• _TRY IT_:
Having read the records, set them all down exactly as they appear.

• _RECORDS SHOWN_:
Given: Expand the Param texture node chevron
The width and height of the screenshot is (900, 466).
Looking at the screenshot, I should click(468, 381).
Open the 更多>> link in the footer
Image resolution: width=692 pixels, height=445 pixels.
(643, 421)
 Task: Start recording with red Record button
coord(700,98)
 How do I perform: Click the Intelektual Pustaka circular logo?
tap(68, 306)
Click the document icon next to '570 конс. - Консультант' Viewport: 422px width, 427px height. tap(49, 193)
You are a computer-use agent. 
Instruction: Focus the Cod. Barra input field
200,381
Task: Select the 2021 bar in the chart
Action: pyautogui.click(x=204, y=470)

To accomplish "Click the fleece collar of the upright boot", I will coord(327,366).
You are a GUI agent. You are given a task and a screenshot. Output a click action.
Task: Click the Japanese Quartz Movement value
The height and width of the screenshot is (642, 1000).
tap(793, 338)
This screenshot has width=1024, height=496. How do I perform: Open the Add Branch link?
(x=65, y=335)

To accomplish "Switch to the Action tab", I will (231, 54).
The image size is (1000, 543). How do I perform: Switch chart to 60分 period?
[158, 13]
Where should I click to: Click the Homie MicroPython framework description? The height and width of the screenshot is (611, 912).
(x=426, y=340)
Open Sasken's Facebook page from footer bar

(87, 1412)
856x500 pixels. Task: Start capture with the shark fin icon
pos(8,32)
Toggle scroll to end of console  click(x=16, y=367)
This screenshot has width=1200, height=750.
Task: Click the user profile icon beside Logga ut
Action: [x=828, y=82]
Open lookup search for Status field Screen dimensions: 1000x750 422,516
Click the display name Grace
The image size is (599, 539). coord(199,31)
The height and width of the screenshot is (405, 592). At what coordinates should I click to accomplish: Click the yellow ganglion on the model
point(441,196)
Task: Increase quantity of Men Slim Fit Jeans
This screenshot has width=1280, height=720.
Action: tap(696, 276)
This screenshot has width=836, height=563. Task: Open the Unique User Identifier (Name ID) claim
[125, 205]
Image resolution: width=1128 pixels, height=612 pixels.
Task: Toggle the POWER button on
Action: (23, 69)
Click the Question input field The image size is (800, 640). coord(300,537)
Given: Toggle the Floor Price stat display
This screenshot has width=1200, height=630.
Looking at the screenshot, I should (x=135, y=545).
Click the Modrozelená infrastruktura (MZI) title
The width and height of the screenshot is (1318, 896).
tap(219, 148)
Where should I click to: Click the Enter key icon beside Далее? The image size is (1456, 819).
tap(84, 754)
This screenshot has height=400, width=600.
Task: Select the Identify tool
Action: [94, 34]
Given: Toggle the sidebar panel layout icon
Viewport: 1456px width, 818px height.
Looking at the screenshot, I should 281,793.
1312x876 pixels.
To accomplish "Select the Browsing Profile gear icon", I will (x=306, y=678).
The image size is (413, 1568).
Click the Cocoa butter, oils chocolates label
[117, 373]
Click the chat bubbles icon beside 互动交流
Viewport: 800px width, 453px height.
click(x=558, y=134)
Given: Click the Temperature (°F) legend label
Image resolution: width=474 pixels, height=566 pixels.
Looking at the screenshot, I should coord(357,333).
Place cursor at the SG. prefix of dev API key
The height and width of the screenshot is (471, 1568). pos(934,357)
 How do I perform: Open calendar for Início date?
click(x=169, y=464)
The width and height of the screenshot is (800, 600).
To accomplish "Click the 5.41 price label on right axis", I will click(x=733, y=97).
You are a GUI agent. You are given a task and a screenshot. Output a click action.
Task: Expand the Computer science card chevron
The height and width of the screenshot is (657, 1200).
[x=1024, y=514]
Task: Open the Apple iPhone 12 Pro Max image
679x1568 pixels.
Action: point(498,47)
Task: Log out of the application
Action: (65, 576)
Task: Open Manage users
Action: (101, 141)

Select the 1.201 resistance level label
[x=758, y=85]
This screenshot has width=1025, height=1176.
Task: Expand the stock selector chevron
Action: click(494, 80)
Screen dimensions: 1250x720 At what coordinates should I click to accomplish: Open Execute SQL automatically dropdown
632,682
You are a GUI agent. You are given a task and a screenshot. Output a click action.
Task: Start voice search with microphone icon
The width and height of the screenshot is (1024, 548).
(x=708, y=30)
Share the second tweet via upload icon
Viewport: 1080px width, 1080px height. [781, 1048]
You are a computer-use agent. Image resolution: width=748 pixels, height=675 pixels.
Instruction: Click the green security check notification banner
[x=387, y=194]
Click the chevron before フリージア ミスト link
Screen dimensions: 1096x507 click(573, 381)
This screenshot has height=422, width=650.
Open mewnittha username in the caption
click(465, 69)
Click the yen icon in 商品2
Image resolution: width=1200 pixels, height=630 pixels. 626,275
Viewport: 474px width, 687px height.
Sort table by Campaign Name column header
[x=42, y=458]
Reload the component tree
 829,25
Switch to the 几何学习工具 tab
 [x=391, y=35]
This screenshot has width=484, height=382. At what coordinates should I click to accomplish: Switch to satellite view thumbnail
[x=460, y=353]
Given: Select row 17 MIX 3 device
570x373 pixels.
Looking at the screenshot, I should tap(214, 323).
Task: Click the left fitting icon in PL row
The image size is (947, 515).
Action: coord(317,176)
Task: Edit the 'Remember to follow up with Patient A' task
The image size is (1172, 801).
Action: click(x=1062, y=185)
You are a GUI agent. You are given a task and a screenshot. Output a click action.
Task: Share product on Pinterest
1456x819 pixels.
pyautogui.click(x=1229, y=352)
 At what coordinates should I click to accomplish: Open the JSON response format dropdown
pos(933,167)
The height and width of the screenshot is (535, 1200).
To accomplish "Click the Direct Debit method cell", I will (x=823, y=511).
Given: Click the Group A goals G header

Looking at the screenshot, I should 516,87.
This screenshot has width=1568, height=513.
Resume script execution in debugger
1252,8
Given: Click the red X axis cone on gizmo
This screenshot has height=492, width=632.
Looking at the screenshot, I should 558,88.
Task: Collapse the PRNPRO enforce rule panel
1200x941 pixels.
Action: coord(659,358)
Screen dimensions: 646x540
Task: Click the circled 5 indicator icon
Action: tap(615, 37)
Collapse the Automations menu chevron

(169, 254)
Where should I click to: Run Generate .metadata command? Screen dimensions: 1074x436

• _SOLUTION FOR THIS EXERCISE_:
Given: Expand the Param texture node chevron
The width and height of the screenshot is (900, 466).
Looking at the screenshot, I should click(468, 381).
Open the 更多>> link in the footer
Image resolution: width=692 pixels, height=445 pixels.
(643, 421)
 Task: Start recording with red Record button
coord(700,98)
 How do I perform: Click the Intelektual Pustaka circular logo?
tap(68, 306)
Click the document icon next to '570 конс. - Консультант' Viewport: 422px width, 427px height. tap(49, 193)
You are a computer-use agent. 
Instruction: Focus the Cod. Barra input field
200,381
Task: Select the 2021 bar in the chart
Action: pyautogui.click(x=204, y=470)

To accomplish "Click the fleece collar of the upright boot", I will coord(327,366).
You are a GUI agent. You are given a task and a screenshot. Output a click action.
Task: Click the Japanese Quartz Movement value
The height and width of the screenshot is (642, 1000).
tap(793, 338)
This screenshot has width=1024, height=496. How do I perform: Open the Add Branch link?
(x=65, y=335)

To accomplish "Switch to the Action tab", I will (231, 54).
The image size is (1000, 543). How do I perform: Switch chart to 60分 period?
[158, 13]
Where should I click to: Click the Homie MicroPython framework description? The height and width of the screenshot is (611, 912).
(x=426, y=340)
Open Sasken's Facebook page from footer bar

(87, 1412)
856x500 pixels. Task: Start capture with the shark fin icon
pos(8,32)
Toggle scroll to end of console  click(x=16, y=367)
This screenshot has width=1200, height=750.
Task: Click the user profile icon beside Logga ut
Action: [x=828, y=82]
Open lookup search for Status field Screen dimensions: 1000x750 422,516
Click the display name Grace
The image size is (599, 539). coord(199,31)
The height and width of the screenshot is (405, 592). At what coordinates should I click to accomplish: Click the yellow ganglion on the model
point(441,196)
Task: Increase quantity of Men Slim Fit Jeans
This screenshot has width=1280, height=720.
Action: tap(696, 276)
This screenshot has width=836, height=563. Task: Open the Unique User Identifier (Name ID) claim
[125, 205]
Image resolution: width=1128 pixels, height=612 pixels.
Task: Toggle the POWER button on
Action: (23, 69)
Click the Question input field The image size is (800, 640). coord(300,537)
Given: Toggle the Floor Price stat display
This screenshot has width=1200, height=630.
Looking at the screenshot, I should (x=135, y=545).
Click the Modrozelená infrastruktura (MZI) title
The width and height of the screenshot is (1318, 896).
tap(219, 148)
Where should I click to: Click the Enter key icon beside Далее? The image size is (1456, 819).
tap(84, 754)
This screenshot has height=400, width=600.
Task: Select the Identify tool
Action: [94, 34]
Given: Toggle the sidebar panel layout icon
Viewport: 1456px width, 818px height.
Looking at the screenshot, I should 281,793.
1312x876 pixels.
To accomplish "Select the Browsing Profile gear icon", I will (x=306, y=678).
The image size is (413, 1568).
Click the Cocoa butter, oils chocolates label
[117, 373]
Click the chat bubbles icon beside 互动交流
Viewport: 800px width, 453px height.
click(x=558, y=134)
Given: Click the Temperature (°F) legend label
Image resolution: width=474 pixels, height=566 pixels.
Looking at the screenshot, I should coord(357,333).
Place cursor at the SG. prefix of dev API key
The height and width of the screenshot is (471, 1568). pos(934,357)
 How do I perform: Open calendar for Início date?
click(x=169, y=464)
The width and height of the screenshot is (800, 600).
To accomplish "Click the 5.41 price label on right axis", I will click(x=733, y=97).
You are a GUI agent. You are given a task and a screenshot. Output a click action.
Task: Expand the Computer science card chevron
The height and width of the screenshot is (657, 1200).
[x=1024, y=514]
Task: Open the Apple iPhone 12 Pro Max image
679x1568 pixels.
Action: point(498,47)
Task: Log out of the application
Action: (65, 576)
Task: Open Manage users
Action: (101, 141)

Select the 1.201 resistance level label
[x=758, y=85]
This screenshot has width=1025, height=1176.
Task: Expand the stock selector chevron
Action: click(494, 80)
Screen dimensions: 1250x720 At what coordinates should I click to accomplish: Open Execute SQL automatically dropdown
632,682
You are a GUI agent. You are given a task and a screenshot. Output a click action.
Task: Start voice search with microphone icon
The width and height of the screenshot is (1024, 548).
(x=708, y=30)
Share the second tweet via upload icon
Viewport: 1080px width, 1080px height. [781, 1048]
You are a computer-use agent. Image resolution: width=748 pixels, height=675 pixels.
Instruction: Click the green security check notification banner
[x=387, y=194]
Click the chevron before フリージア ミスト link
Screen dimensions: 1096x507 click(573, 381)
This screenshot has height=422, width=650.
Open mewnittha username in the caption
click(465, 69)
Click the yen icon in 商品2
Image resolution: width=1200 pixels, height=630 pixels. 626,275
Viewport: 474px width, 687px height.
Sort table by Campaign Name column header
[x=42, y=458]
Reload the component tree
 829,25
Switch to the 几何学习工具 tab
 [x=391, y=35]
This screenshot has width=484, height=382. At what coordinates should I click to accomplish: Switch to satellite view thumbnail
[x=460, y=353]
Given: Select row 17 MIX 3 device
570x373 pixels.
Looking at the screenshot, I should tap(214, 323).
Task: Click the left fitting icon in PL row
The image size is (947, 515).
Action: coord(317,176)
Task: Edit the 'Remember to follow up with Patient A' task
The image size is (1172, 801).
Action: click(x=1062, y=185)
You are a GUI agent. You are given a task and a screenshot. Output a click action.
Task: Share product on Pinterest
1456x819 pixels.
pyautogui.click(x=1229, y=352)
 At what coordinates should I click to accomplish: Open the JSON response format dropdown
pos(933,167)
The height and width of the screenshot is (535, 1200).
To accomplish "Click the Direct Debit method cell", I will (x=823, y=511).
Given: Click the Group A goals G header

Looking at the screenshot, I should 516,87.
This screenshot has width=1568, height=513.
Resume script execution in debugger
1252,8
Given: Click the red X axis cone on gizmo
This screenshot has height=492, width=632.
Looking at the screenshot, I should 558,88.
Task: Collapse the PRNPRO enforce rule panel
1200x941 pixels.
Action: coord(659,358)
Screen dimensions: 646x540
Task: Click the circled 5 indicator icon
Action: tap(615, 37)
Collapse the Automations menu chevron

(169, 254)
Where should I click to: Run Generate .metadata command? Screen dimensions: 1074x436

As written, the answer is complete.